Cazoo has begun further proceedings to restructure its debt to reduce debt levels to ensure it can continue listing on the NYSE, according to a company statement.

Cazoo previously agreed terms with its bond holders in September to restructure its debt after concerns it may become liable to repurchase the $630 million of convertible notes, should it shares fall to a level where it could no longer trade on the NYSE.

It has now made an exchange offer for its convertible notes, which work in a similar way to an IOU and are used for short term debt financing. Investors are repaid with equity rather than money and interest.

Cazoo is now initiating a new process for existing holders of its convertible notes to exchange them for new secured notes and Class A ordinary shares in Cazoo. The company said 85% of the holders of its notes that are due in 2027 have already agreed to take part.

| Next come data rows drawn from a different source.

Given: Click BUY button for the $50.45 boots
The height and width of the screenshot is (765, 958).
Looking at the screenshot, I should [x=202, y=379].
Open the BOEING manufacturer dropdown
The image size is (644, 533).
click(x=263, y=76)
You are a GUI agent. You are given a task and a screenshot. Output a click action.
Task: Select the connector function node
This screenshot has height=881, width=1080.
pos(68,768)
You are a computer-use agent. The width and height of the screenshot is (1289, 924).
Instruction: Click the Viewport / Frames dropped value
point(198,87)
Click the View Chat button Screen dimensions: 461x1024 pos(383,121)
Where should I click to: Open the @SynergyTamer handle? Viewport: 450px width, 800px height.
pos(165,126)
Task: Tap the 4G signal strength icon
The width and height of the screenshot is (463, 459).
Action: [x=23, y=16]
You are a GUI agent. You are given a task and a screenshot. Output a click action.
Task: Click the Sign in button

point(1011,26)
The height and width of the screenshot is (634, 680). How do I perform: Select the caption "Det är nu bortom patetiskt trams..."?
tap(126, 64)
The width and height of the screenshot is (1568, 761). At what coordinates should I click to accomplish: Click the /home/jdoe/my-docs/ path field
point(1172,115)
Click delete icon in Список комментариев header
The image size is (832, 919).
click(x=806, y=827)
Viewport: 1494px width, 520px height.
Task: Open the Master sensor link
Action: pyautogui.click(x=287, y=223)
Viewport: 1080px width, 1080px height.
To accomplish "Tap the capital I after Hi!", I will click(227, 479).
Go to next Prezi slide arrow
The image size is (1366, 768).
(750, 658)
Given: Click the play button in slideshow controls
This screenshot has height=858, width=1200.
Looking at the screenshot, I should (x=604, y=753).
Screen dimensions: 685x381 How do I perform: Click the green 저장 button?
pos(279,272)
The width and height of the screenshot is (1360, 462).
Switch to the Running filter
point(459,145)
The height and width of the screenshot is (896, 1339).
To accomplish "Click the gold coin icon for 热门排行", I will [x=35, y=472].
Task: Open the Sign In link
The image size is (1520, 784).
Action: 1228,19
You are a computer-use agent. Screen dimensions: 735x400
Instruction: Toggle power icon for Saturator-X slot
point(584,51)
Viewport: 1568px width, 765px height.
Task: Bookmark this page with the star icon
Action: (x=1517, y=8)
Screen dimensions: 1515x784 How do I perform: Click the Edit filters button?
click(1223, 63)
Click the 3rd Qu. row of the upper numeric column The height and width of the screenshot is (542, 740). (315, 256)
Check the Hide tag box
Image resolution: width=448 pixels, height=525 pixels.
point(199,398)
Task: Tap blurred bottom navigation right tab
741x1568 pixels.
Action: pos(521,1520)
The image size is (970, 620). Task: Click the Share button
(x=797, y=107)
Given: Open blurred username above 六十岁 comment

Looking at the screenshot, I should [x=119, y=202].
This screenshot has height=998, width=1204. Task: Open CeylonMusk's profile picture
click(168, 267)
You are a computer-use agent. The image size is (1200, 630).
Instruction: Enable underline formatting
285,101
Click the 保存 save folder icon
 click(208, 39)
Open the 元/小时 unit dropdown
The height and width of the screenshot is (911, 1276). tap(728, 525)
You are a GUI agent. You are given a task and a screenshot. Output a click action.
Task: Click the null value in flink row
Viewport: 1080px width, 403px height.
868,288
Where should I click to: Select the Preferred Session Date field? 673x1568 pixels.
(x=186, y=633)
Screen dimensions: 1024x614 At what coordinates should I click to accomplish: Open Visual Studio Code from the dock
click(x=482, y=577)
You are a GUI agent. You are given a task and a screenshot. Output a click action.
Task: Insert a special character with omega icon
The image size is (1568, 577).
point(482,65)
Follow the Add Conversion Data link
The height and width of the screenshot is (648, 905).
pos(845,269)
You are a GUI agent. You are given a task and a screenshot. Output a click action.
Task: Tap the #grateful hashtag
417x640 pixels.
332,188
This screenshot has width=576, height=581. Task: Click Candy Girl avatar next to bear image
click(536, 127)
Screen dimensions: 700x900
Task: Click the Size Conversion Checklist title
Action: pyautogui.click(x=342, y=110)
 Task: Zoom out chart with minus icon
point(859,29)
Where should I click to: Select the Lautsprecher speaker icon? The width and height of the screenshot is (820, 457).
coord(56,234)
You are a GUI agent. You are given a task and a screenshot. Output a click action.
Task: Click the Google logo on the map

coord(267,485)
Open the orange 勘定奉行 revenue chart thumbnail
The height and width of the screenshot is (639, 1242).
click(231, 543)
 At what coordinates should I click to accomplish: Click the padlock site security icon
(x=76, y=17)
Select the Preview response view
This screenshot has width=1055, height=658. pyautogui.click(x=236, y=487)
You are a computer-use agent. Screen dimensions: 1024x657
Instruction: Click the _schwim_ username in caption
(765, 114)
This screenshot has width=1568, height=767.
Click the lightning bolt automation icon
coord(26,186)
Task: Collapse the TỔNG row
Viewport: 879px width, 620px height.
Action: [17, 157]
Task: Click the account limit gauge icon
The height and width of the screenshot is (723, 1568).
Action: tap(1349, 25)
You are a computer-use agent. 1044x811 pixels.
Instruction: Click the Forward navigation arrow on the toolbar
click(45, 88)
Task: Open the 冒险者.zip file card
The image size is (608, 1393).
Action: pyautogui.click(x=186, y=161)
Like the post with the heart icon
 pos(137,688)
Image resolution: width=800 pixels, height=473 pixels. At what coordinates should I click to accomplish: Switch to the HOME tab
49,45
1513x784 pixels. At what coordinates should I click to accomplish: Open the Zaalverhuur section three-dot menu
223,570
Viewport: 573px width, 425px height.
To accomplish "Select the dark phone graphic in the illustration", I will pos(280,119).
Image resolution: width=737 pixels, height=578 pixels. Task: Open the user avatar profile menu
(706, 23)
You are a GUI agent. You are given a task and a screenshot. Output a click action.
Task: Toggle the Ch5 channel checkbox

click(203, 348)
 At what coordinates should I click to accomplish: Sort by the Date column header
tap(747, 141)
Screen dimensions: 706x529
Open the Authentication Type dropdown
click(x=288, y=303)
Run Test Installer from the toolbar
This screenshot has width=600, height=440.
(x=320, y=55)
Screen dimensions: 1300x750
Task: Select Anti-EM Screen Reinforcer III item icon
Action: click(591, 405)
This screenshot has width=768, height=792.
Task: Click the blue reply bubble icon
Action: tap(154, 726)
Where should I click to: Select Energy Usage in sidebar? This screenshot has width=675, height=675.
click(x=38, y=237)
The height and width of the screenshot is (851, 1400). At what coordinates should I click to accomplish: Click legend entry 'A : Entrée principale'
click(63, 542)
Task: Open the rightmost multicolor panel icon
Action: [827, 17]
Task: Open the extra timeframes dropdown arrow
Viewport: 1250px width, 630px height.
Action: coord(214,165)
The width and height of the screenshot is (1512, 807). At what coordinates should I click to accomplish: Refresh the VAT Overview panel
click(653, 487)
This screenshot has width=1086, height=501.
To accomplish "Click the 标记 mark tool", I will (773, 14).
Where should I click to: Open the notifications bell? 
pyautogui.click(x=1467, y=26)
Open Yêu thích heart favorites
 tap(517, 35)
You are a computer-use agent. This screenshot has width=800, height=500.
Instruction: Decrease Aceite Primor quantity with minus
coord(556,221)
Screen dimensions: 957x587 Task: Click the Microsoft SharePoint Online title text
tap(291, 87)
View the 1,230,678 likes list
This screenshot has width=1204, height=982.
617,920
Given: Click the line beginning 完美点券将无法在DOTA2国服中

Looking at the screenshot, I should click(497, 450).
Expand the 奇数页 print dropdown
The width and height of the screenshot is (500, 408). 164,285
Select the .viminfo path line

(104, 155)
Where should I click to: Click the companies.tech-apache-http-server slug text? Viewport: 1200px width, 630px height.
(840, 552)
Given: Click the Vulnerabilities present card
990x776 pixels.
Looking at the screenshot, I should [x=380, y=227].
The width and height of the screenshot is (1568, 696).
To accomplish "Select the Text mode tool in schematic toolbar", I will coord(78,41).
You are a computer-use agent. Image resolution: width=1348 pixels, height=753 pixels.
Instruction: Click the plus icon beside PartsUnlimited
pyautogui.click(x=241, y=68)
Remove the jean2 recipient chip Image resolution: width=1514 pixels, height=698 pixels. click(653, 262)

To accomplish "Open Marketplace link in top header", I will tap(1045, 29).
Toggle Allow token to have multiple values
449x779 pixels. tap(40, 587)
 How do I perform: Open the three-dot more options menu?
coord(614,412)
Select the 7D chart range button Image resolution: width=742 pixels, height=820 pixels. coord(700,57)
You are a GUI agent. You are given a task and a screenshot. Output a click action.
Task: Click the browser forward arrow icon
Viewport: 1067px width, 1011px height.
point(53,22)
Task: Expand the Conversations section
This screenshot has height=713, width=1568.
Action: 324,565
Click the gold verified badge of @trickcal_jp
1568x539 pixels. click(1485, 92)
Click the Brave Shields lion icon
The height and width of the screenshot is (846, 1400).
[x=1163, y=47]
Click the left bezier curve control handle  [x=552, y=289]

The new notes will be issued by Cazoo Group Ltd and are guaranteed by all its existing subsidiaries. Interest will accrue at 6% annually from the date of issue, with a minimum of 4% payable in cash and at the option of Cazoo, up to 2% payable in kind.

The decision to restructure Cazoo’s debt was taken after it received a written notice from the NYSE for failing to meet one of its rules of not having an average market cap below $50 million for 30 consecutive days of trading.

By falling below that level, Cazoo was at risk of having to buy back the $630 million of convertible notes should its shares no longer trade on the NYSE. The exchange offer expires at 11.59pm New York City time on December 4, 2023 (4.59am on December 5 in the U.K.).

Cazoo has announced an Extraordinary General Meeting of Shareholders on Tuesday November 21st at 3pm GMT.